▶ TASK
Which lines in the data below contain the string "language"? Show each one.

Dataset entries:
Start of Block

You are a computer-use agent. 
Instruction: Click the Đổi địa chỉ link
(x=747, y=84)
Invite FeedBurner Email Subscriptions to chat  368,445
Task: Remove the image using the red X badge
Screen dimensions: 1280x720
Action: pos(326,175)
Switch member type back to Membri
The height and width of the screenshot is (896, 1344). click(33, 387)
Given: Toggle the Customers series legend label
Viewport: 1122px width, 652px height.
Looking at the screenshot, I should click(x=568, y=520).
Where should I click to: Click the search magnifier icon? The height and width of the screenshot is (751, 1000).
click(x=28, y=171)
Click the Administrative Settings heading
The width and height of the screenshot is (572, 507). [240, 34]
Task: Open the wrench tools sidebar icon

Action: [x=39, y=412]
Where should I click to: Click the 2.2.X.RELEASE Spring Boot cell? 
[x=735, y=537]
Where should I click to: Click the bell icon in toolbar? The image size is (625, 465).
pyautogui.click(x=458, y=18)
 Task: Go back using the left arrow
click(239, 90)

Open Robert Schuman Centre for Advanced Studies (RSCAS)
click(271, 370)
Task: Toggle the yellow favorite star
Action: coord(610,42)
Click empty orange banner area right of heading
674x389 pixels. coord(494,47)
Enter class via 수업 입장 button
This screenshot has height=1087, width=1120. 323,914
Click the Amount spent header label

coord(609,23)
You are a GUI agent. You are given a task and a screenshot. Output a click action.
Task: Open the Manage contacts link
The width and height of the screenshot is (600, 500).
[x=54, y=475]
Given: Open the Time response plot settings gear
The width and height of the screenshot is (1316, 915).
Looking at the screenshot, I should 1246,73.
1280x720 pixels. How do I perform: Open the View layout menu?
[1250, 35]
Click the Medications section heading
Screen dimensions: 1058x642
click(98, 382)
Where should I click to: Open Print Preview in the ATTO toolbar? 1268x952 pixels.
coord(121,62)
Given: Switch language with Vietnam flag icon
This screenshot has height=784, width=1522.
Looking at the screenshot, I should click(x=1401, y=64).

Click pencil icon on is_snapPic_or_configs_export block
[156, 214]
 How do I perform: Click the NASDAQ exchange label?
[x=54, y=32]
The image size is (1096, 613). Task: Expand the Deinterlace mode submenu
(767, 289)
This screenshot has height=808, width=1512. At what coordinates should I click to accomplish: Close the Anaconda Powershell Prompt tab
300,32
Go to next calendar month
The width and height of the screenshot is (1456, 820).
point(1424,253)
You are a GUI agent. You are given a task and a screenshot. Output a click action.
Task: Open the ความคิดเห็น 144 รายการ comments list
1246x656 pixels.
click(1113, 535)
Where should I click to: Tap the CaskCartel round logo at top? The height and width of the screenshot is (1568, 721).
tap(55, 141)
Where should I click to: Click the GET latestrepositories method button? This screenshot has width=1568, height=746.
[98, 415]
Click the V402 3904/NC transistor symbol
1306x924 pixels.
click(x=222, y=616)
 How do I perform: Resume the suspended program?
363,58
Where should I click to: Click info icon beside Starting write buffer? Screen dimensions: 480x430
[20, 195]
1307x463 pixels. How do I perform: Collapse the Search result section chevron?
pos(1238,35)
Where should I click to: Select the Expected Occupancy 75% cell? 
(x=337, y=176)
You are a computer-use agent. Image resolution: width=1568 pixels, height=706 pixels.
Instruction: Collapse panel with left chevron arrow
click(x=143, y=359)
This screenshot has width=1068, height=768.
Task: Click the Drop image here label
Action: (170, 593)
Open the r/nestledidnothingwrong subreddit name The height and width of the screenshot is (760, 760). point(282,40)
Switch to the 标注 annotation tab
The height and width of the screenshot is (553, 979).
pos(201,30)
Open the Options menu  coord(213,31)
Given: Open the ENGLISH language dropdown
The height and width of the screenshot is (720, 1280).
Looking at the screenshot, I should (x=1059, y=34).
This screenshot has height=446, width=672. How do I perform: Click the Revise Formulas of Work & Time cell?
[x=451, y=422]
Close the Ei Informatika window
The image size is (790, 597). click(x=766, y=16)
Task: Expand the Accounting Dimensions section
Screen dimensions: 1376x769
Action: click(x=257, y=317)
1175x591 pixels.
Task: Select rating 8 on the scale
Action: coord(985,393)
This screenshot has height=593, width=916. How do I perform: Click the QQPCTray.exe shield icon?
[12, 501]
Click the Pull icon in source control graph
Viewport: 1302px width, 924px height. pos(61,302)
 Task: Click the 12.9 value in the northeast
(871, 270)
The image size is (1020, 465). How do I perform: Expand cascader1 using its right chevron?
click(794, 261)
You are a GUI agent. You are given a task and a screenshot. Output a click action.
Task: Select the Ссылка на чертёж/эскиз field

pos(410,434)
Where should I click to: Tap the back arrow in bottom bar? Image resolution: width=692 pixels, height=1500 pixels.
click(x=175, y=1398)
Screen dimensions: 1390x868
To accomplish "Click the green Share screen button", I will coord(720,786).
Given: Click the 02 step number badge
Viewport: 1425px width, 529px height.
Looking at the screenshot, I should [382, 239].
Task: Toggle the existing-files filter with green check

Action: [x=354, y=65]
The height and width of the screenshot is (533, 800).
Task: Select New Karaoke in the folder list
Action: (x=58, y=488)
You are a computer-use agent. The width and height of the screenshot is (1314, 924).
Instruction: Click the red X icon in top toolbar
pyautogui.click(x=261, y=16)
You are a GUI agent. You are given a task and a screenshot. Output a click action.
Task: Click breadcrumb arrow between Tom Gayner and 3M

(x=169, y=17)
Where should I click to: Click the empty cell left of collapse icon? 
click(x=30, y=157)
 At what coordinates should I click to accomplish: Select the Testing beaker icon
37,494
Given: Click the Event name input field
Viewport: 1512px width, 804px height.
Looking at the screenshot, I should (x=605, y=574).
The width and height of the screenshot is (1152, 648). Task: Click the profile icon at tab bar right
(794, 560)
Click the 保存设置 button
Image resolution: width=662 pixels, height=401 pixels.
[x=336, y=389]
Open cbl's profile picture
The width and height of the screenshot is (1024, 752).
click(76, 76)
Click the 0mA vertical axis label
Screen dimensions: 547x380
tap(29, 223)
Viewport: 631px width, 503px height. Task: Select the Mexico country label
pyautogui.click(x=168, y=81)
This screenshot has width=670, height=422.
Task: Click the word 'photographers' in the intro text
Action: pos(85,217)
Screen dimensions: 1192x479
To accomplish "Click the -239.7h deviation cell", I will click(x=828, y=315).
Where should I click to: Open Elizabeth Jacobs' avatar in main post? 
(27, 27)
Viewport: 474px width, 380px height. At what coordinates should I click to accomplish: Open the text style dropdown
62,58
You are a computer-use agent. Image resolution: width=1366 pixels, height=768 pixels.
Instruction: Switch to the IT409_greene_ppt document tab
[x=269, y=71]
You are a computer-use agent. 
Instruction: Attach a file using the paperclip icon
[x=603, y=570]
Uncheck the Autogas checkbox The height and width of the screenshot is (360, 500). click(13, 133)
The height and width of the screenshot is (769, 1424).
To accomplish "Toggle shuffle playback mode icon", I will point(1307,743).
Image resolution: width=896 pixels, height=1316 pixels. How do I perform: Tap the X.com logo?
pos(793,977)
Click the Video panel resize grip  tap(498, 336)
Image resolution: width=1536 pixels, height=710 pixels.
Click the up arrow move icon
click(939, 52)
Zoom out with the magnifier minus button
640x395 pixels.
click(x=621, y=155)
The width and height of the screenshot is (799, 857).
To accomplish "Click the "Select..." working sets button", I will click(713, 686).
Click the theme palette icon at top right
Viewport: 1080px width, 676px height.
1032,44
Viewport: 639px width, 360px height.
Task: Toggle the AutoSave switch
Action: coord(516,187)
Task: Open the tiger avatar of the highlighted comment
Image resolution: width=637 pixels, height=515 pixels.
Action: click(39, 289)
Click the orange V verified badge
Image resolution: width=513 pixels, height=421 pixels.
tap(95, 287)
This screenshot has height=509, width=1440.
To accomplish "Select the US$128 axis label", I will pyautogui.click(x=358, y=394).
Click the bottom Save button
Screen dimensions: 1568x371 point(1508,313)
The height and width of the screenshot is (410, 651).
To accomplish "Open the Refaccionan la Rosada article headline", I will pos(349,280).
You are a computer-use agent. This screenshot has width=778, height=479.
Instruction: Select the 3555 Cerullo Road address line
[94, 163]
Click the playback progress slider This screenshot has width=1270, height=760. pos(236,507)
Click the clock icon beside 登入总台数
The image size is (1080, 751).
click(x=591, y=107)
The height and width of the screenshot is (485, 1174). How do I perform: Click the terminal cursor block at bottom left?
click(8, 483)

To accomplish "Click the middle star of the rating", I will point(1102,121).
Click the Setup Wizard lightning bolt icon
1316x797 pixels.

End of Block

▶ SOLVED EXERCISE
Given: Switch language with Vietnam flag icon
Given: Open the ENGLISH language dropdown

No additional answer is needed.